Melihat itu aku ketakutan, akupun berlari ke ruang guru memberitahu ibuku, saat itu ada sekitar 3 orang guru di ruangan itu termasuk ibuku. Ibuku dan guru lainnya langsung saja berlari menuju lokasi kakak kelasku dan membawanya ke ruang guru yang kebetulan satu ruangan dengan UKS. Selang beberapa lama setelah diberi betadin dll yang saat itu aku tidak tahu namanya, pendarahannyapun berhenti. Beberapa menit kemudian orang tuanya datang menjemputnya. Terjadi percakapan antara ibuku, guru lainnya, dan orang tua kakak kelasku. Hanya sebentar saja kemudian kakak kelasku dan kedua orang tuanya pergi dengan sepeda motor bebek itu. Terlihat perban berwarna putih melilit kepalanya.

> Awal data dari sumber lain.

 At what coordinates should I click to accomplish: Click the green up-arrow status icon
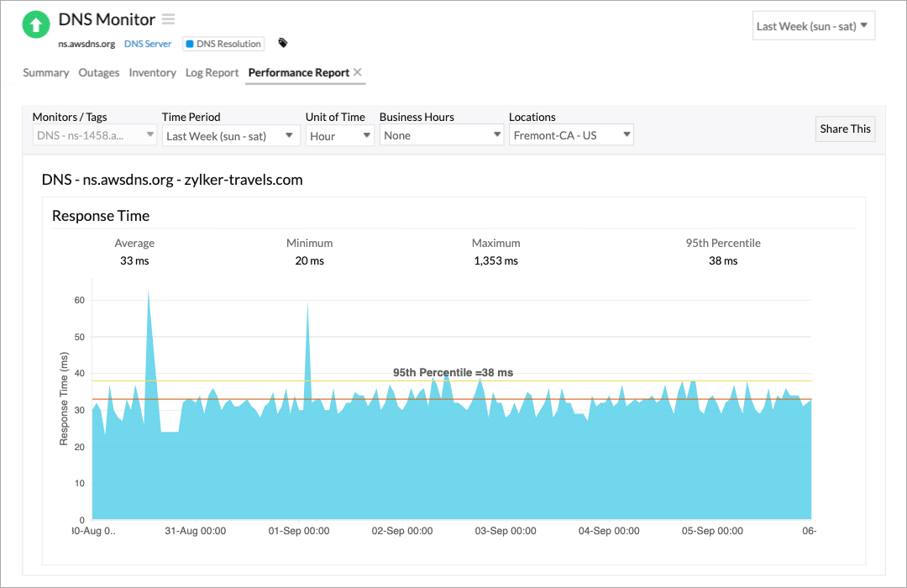point(35,24)
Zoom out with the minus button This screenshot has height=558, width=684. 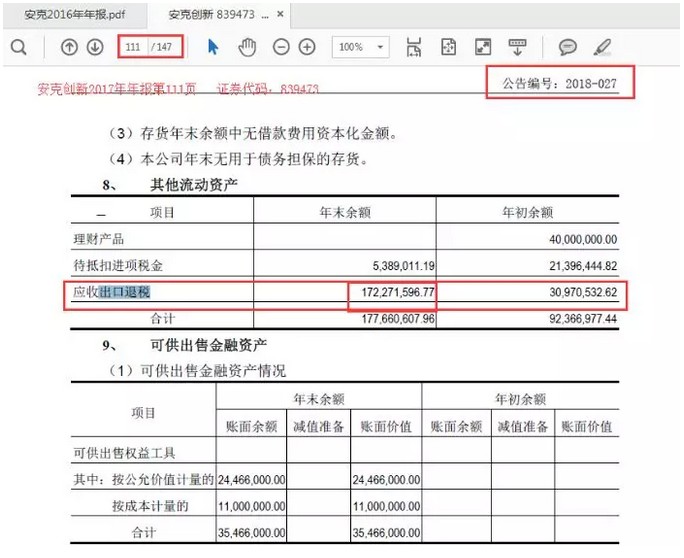[x=281, y=47]
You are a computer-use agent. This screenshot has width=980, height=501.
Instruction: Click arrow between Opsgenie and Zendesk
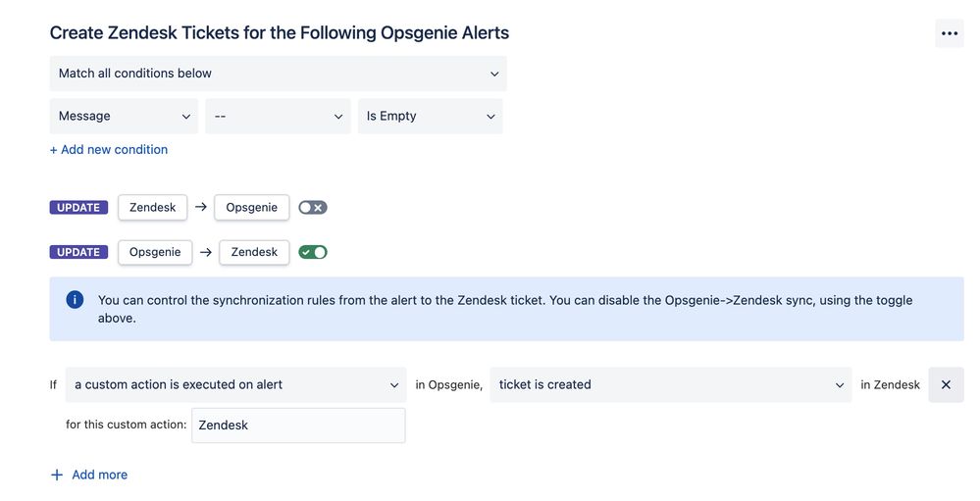pos(206,252)
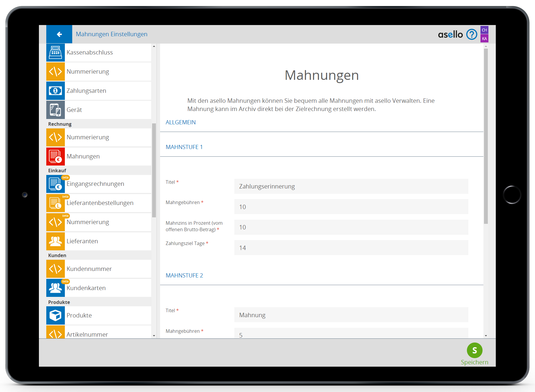The height and width of the screenshot is (392, 535).
Task: Click the purple CH badge
Action: coord(484,30)
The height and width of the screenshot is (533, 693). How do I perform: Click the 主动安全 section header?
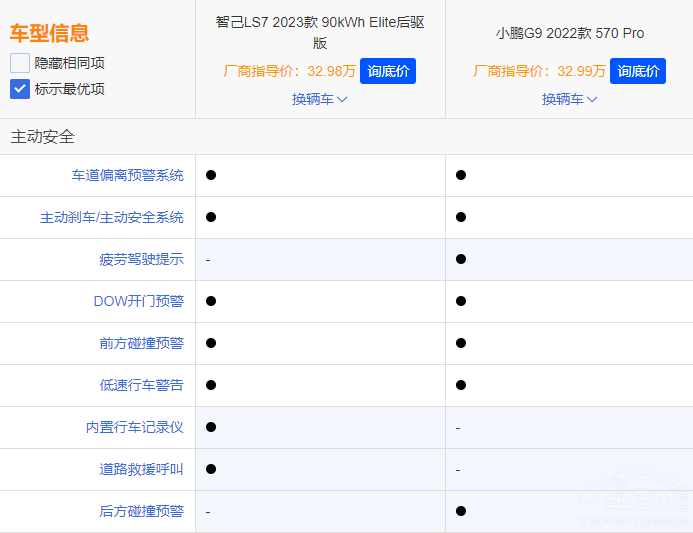coord(42,137)
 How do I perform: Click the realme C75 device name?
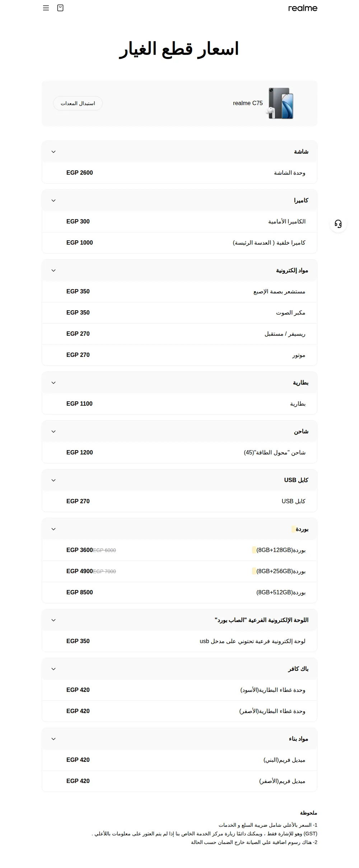tap(248, 103)
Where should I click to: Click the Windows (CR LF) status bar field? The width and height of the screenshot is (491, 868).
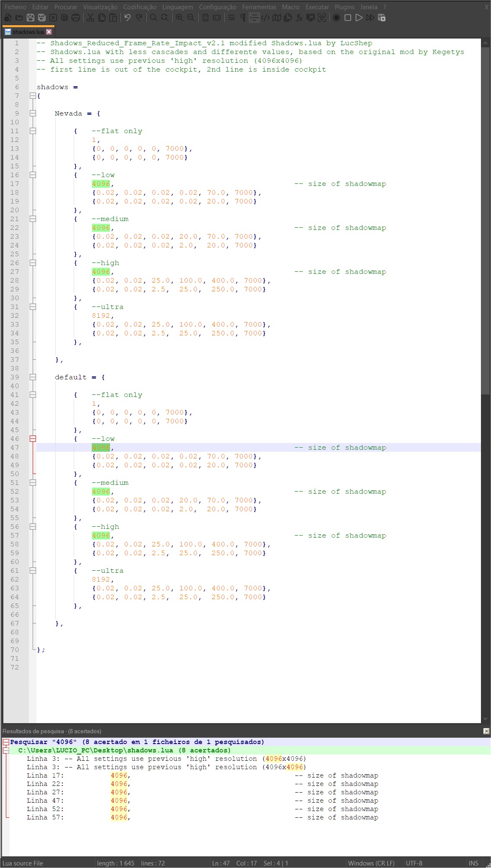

Setelah ashar ayahku datang untuk menjemput aku dan ibuku. Selama perjalanan aku hanya bisa diam sambil memikirkan bagaimana kondisi kakak kelasku itu. Aku takut kalau hal buruk terjadi padanya. Malam harinya langsung saja aku dimarahi oleh kedua orang tuaku dan sehabis itu kami langsung menuju rumah kakak kelasku dengan menggunakan sepeda motor. Setibanya disana, aku dan kedua orang tuaku terutama ayahku langsung meminta maaf, percakapan terjadi diantara mereka, kulihat kondisi kakak kelasku yang sudah agak baikan hatikupun sedikit lega melihatnya. Ayahku menyuruhku untuk meminta maaf kepada mereka (disitu aku pertama kali seperti diajarkan rasa tanggung jawab), satu persatu aku salami mereka sambil mengucapkan permohonan maaf. Sekitar satu jam kami disana sebelum akhirnya kami pamit pulang. Aku bersyukur mereka tidak marah kepada kami, dari situ aku bertekad untuk tidak membuat masalah dengan orang lain lagi.